Вот так безрадостно, уважаемый Василий Николаевич, завершилась моя поездка в Р***. Это пока что все, что я могу сообщить вам, пользуясь посредством Интернета, но думаю, что еще смогу прислать вам весточку. Берегите себя. С уважением, Гр. Иваненко".
Нечего и говорить, что выражение лица у Василия по мере прочтения этого послания становилось все мрачнее.
— Сбываются пророчества Натальи Николаевны, — пробормотал Дубов. — Змеи вылезают из забытых костей и начинают жалить…
Детектив еще раз внимательно перечитал концовку послания.
"Иваненко ясно дает понять, что через Интернет не может сообщить всего, что хотел бы, — подумал Василий. — И, возможно, даже чувствует за собой слежку. А уж его слова "берегите себя" означают одно — если я не выйду из игры, то и меня ждет смертельная опасность. Хотя, по правде говоря, поберечь себя прежде всего следовало бы самому Григорию Александровичу…"
— Следовательно, будем идти до конца, — произнес Дубов уже вслух и, достав из-под телефона книжку, открыл ее на букве «С».
* * *
Войдя в ресторанный зал, инспектор милиции Столбовой отыскал взглядом детектива и доктора и немедленно направился к ним.
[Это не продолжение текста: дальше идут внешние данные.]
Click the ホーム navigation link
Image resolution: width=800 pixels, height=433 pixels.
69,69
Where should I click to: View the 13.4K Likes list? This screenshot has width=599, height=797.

— Что-то случилось? — спросил он Дубова. — Добрый день, доктор. Я не опоздал?
— Нет-нет, Егор Трофимович, вы пришли как раз вовремя, — ответил Дубов. — Пока еще ничего не случилось, по крайней мере у нас в Кислоярске, но я хотел бы поговорить с вами, так сказать, в четыре глаза. Или во все восемь, включая пенсне Владлена Серапионыча.
— Слушаю вас, — вздохнул инспектор, устало откинувшись на спинку стула. Их отношения с Дубовым вот уже несколько лет строились на основе здоровой конкуренции и делового сотрудничества, причем одно отнюдь не исключало другого. Во всяком случае, общее служение Делу Справедливости нередко сводило их вместе, и цепкая хватка Столбового в сочетании с недюжинным умом Дубова почти всегда приводили к успешному раскрытию преступления.
— Егор Трофимович, на сей раз я хотел бы немного поэксплуатировать ваш доступ к архивной информации, — произнес Василий.